Kathryn Port D'Epagnier, "A Computational Tool for the Rapid Design and Prototyping of Propellers for Underwater Vehicles", Masters of Science paper, Massachusetts Institute of Technology and the Woods Hole Oceanographic Institution, 2007.

• "An open source, MATLAB™-based propeller design code MPVL was improved to include rapid prototyping capabilities as well as other upgrades as part of this effort. The resulting code, OpenPVL is described in this thesis. In addition, results from the development code BasicPVL are presented.

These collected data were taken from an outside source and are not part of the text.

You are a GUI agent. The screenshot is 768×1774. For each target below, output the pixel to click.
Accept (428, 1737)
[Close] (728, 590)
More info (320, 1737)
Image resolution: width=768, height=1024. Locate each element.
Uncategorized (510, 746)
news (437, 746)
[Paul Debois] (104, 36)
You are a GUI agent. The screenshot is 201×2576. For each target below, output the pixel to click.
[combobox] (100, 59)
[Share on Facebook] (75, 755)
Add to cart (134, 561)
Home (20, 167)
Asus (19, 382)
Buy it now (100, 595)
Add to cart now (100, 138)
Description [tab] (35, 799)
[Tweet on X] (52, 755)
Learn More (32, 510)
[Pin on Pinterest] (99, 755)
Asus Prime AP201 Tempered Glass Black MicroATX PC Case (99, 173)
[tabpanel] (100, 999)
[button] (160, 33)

An intermediate code, BasicPVL, was created by the author while OpenPVL was under development, and it provides guidance for initial propeller designs and propeller efficiency analysis. OpenPVL is part of the open source software suite of propeller design codes, OpenProp. OpenPVL is in the form of a Graphical User Interface (GUI) which features both a parametric design technique and a single propeller geometry generator. This code combines a user-friendly interface with a highly modifiable platform for advanced users. This tool offers graphical propeller design feedback while recording propeller input, output, geometry, and performance. OpenPVL features the ability to translate the propeller design geometry into a file readable by a Computer Aided Design (CAD) program and converted into a 3D-printable file." (D'Epagnier, 2007)
• "The focus of this study is based on the need of propeller users to have an open source computer-based engineering tool for the rapid design of propellers suited to a wide range of underwater vehicles." (D'Epagnier, 2007)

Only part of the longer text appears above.